Even the workers who managed to procure work delivery air are struggling.
Rambhajan Kairi, a extinct regular secretary of the Tea Workers Union, revealed that greater than 80% of the NTC garden workers can no longer grasp adequate cash three meals a day.
“Most effective 20% of the households are managing on memoir of a few of their contributors work delivery air the gardens or in lemon plantations,” Kairi explained.
A ray of hope: Rate of arrears
After three months of uncertainty, the workers lastly got some hope because the Nationwide Tea Company agreed to pay the workers’ arrears in instalments, with the predominant instalment scheduled to be paid on Thursday (5 December).

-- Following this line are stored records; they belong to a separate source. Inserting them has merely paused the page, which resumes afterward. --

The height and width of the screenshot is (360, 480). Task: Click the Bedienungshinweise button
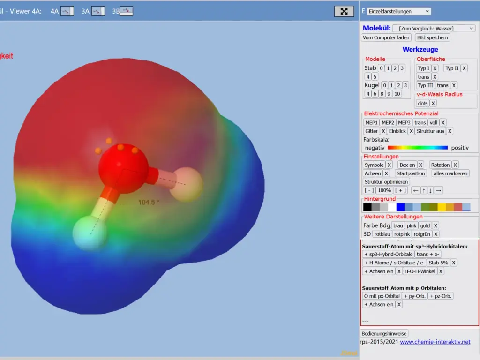coord(384,333)
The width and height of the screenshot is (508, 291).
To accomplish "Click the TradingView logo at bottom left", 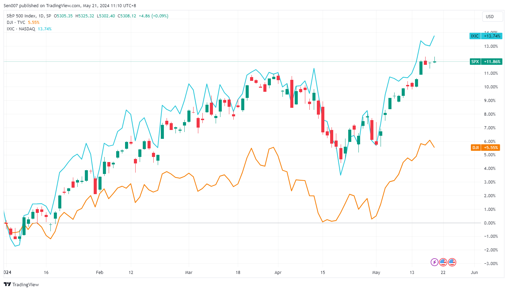I will (x=21, y=285).
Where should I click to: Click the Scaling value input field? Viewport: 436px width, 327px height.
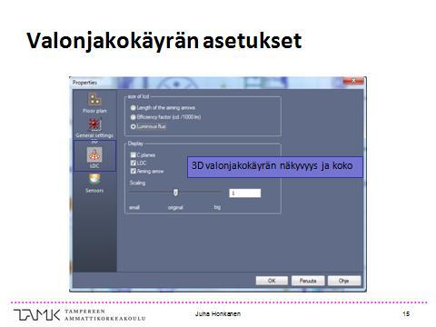[x=245, y=193]
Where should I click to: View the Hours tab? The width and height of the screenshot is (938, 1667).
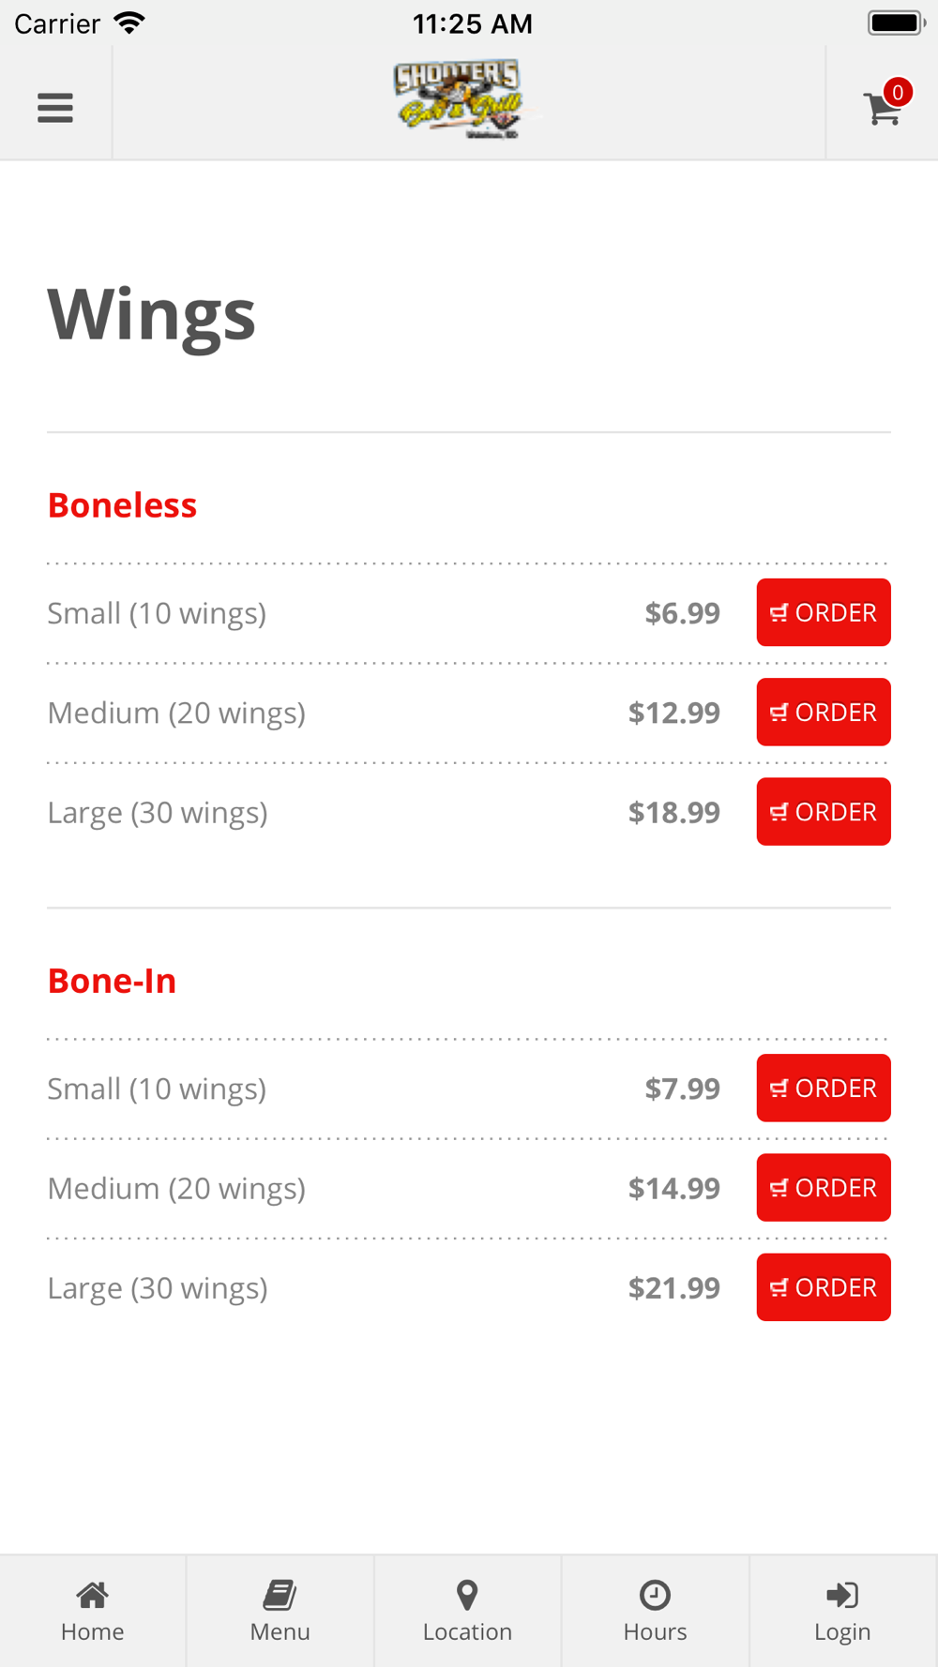[655, 1611]
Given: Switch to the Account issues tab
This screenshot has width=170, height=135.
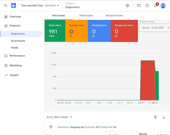Looking at the screenshot, I should click(x=114, y=16).
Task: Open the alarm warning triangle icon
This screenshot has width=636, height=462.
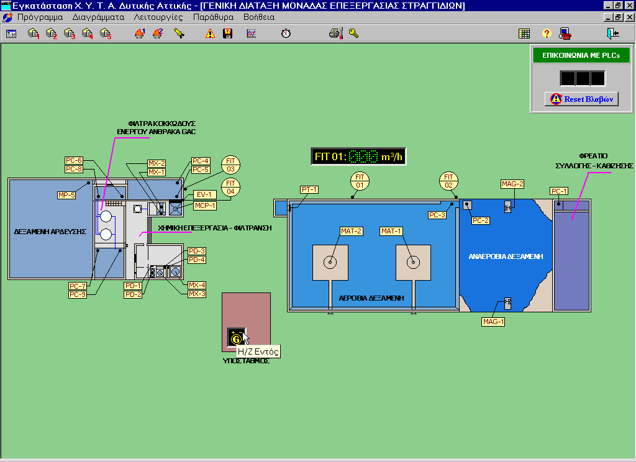Action: 210,34
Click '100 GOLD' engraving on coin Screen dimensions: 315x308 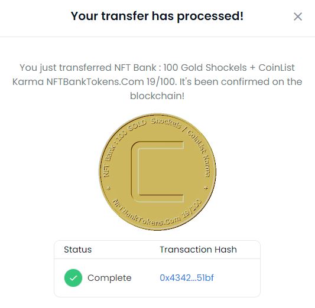point(132,129)
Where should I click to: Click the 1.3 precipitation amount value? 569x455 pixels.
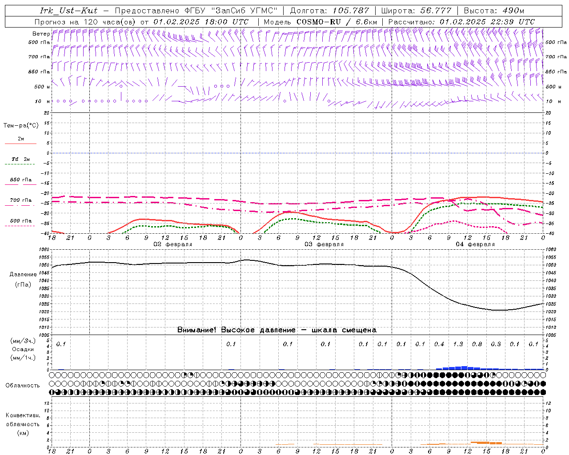tap(458, 344)
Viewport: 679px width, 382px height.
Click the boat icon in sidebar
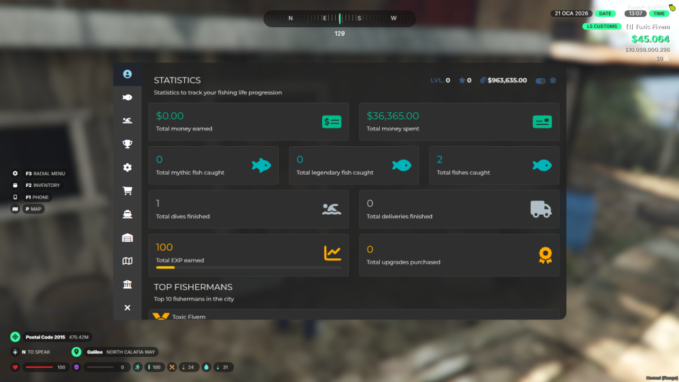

This decision was reached all the diagram in which thru a tripartite meeting between NTC, tea workers, and workers on the Department of Labor’s situation of enterprise in Moulvibazar on Sunday night (1 December).
The meeting concluded that starting on Thursday, two weeks’ price of the workers’ six-week wage arrears can be paid, along with one month’s wage for monthly wage workers.
The ideal four weeks of arrears can be paid in instalments by 31 March. Furthermore, it was agreed that from December onwards, weekly wages can be paid normally.
Syed Mahmud Hasan, the managing director of NTC, acknowledged, “Because of a lack of funds, we haven’t been ready to pay the workers’ wages till now. However with the authorities’s intervention, the impasse has been resolved, and we can launch paying the workers’ arrears in instalments. The first instalment can be paid by Thursday.”
Raju Goyala, leader of the Tea Workers Union, added, “Once the predominant instalment of the arrears is paid, the workers will return to work.”